Furthermore, apart from the correlations of cystatin C with serum Cr and CrCl, we found a significant correlation of cystatin C with hs-CRP. This finding is in accordance with previous reports on cystatin C and hs-CRP in 8058 inhabitants of the Netherlands [34], in patients with coronary heart disease [18], in PAD patients [27], and in patients with non-ST elevation myocardial infarction [17] suggesting that cystatin C might capture an association of mild renal dysfunction with increased chronic low-grade inflammation. However, the correlations between hs-CRP and other renal markers as serum Cr and CrCl were weak and insignificant. The findings of the present study support previous research suggesting that the adverse effect of higher cystatin C in patients with cardiovascular diseases is not completely explained by the renal dysfunction. Chronic low-grade inflammation, associated with atherogenic changes, might be another mechanism association of cystatin C with cardiovascular risk [35].

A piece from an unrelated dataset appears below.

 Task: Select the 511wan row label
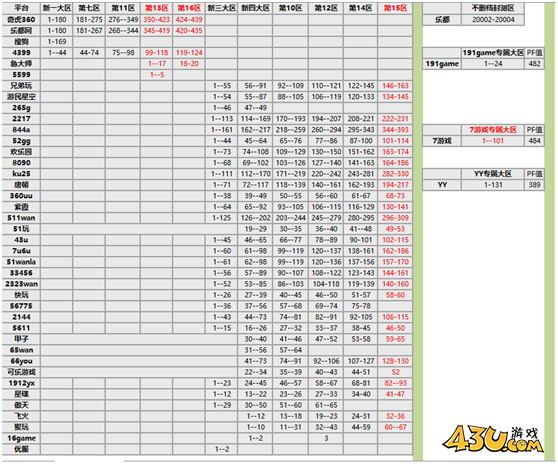click(x=21, y=218)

The date about the role of serum cathepsins in cardiovascular disease is still preliminary [36]. Several studies have suggested that cathepsins might be useful diagnostic tolls for atherosclerosis. Cathepsin L and S levels were found to be increased in patients with coronary artery stenosis compared with patients without stenosis [9]. In the presents study we found that diabetic patients had significantly higher cathepsin S concentration comparing with the patients without diabetes. The same results were obtained in one more study evaluating the patients with coronary artery disease [10]. However, we found that PAD patients with history of angina pectoris had significantly lower cathepsin L concentration. Indeed, we did not found any significant associations between cathepsins S and L with all-cause and cardiovascular mortality on univariate analysis, but cathepsin L associated significantly with cardiovascular death in adjusted model.

Some limitations in our study should be considered. First, CrCl were estimated using a single serum Cr measurement. Second, the relatively small number of cardiovascular deaths (n = 44) limits the statistical power of our analysis, especially for patients without renal dysfunction. Death certificates were not obtained for 5% of deceased patients. Thirdly, to avoid confounding we adjust for well-known confounders as gender, age and smoking status, however, residual confounding may have happened. Further, our results are derived from a single-centre study and need to be validated and replicated in larger multicentre studies. Finally, although Cox regression analysis showed that cystatin C provides prognostic information independently of conventional risk markers, NRI could not demonstrate clinical predictive utility of this marker in PAD population.

In conclusion, higher cystatin C levels independently predicted 5 years all-cause and cardiovascular mortality in patients with symptomatic PAD. Furthermore, high cystatin C levels were related with higher all-cause and cardiovascular mortality among PAD patients with normal renal function. However, c-statistic showed that cystatin C provided statistically significant but quantitatively small improvement, and NRI was not improved at a statistical significant level. Therefore clinical usefulness of cystatin C for predicting cardiovascular mortality in patients with established PAD might be modest. Results of the present study need to be replicated in larger cohorts enough to allow statistical power in the analysis of discrimination improvement.